K/BxN mice spontaneously develop a severe, chronic, progressive inflammatory arthritis at about 27 days of age. They develop auto-antibodies recognizing glucose-6-phosphate isomerase. Serum from these animals when transferred to recipient animals induce arthritis. The mechanism of action involves complement, mast cells, neutrophils and inflammatory mediators. This model is widely used for studying the humoral response in rheumatoid arthritis (RA) and models the effector phase of the disease.
The collagen antibody induced arthritis model (CAIA, also called anti-collagen induced arthritis) uses of cocktail of 4 collagen type II (CII) antibodies to induce arthritis. The antibodies bind to well-defined epitopes associated with arthritis. In this way, the CAIA model and the K/BxN model are very similar, relying on passive transfer of antibodies to induce arthritis. The severity, mechanisms of action and length of disease are similar giving similar disease scores and histology.
There are however, significant differences, which make running the CAIA model an advantage over the K/BxN:
- Epitope location: GP6i is ubiquitously expressed while CII has a restricted distribution and is concentrated in the joints ensuring antibody is directed to the site of interest.

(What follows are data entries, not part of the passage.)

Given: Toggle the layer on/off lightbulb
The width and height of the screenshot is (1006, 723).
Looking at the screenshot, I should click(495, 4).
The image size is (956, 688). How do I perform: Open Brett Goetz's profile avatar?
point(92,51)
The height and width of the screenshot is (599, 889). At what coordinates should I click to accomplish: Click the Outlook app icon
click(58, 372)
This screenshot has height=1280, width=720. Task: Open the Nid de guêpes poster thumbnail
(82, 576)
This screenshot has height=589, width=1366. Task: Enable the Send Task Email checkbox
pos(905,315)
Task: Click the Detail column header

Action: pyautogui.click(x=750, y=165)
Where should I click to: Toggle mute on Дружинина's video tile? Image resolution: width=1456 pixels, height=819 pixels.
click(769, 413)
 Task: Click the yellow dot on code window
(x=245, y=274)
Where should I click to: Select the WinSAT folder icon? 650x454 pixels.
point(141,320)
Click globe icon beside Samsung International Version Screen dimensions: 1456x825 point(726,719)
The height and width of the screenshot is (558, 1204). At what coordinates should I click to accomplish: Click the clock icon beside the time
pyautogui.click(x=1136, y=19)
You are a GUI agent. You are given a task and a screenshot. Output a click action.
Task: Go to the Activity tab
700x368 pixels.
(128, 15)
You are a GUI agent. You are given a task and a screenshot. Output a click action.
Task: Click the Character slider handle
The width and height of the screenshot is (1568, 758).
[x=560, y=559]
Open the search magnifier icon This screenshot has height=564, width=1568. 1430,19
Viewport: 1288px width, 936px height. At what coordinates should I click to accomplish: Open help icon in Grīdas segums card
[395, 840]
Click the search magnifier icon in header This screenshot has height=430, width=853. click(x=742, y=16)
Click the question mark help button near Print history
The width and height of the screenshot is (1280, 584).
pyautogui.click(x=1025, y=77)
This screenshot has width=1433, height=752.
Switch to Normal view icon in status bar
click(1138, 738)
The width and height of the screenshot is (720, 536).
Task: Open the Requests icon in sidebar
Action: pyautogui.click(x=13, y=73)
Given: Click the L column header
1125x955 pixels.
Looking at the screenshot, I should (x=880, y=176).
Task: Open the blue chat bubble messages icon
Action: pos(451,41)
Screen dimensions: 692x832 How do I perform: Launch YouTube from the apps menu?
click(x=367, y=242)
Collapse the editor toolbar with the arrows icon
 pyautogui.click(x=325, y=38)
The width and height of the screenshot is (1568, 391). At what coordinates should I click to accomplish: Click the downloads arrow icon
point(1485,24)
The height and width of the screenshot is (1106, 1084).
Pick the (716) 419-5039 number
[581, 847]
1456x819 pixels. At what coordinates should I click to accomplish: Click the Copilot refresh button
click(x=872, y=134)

- K/BxN sera is an undefined polyclonal mixture that can vary batch to batch. The CAIA model uses the ArthritoMab™ Antibody cocktail which is a defined and standardized mixture so there is no batch variation.
- With CAIA, arthritis is induced by clinically relevant anti-collagen antibodies.
- There is no need to maintain expensive colonies.
- Easy and constant availability of induction material.
- No waiting for animals to develop arthritis before harvesting sera.
- No concerns about colonies going down through sickness or breeding issues.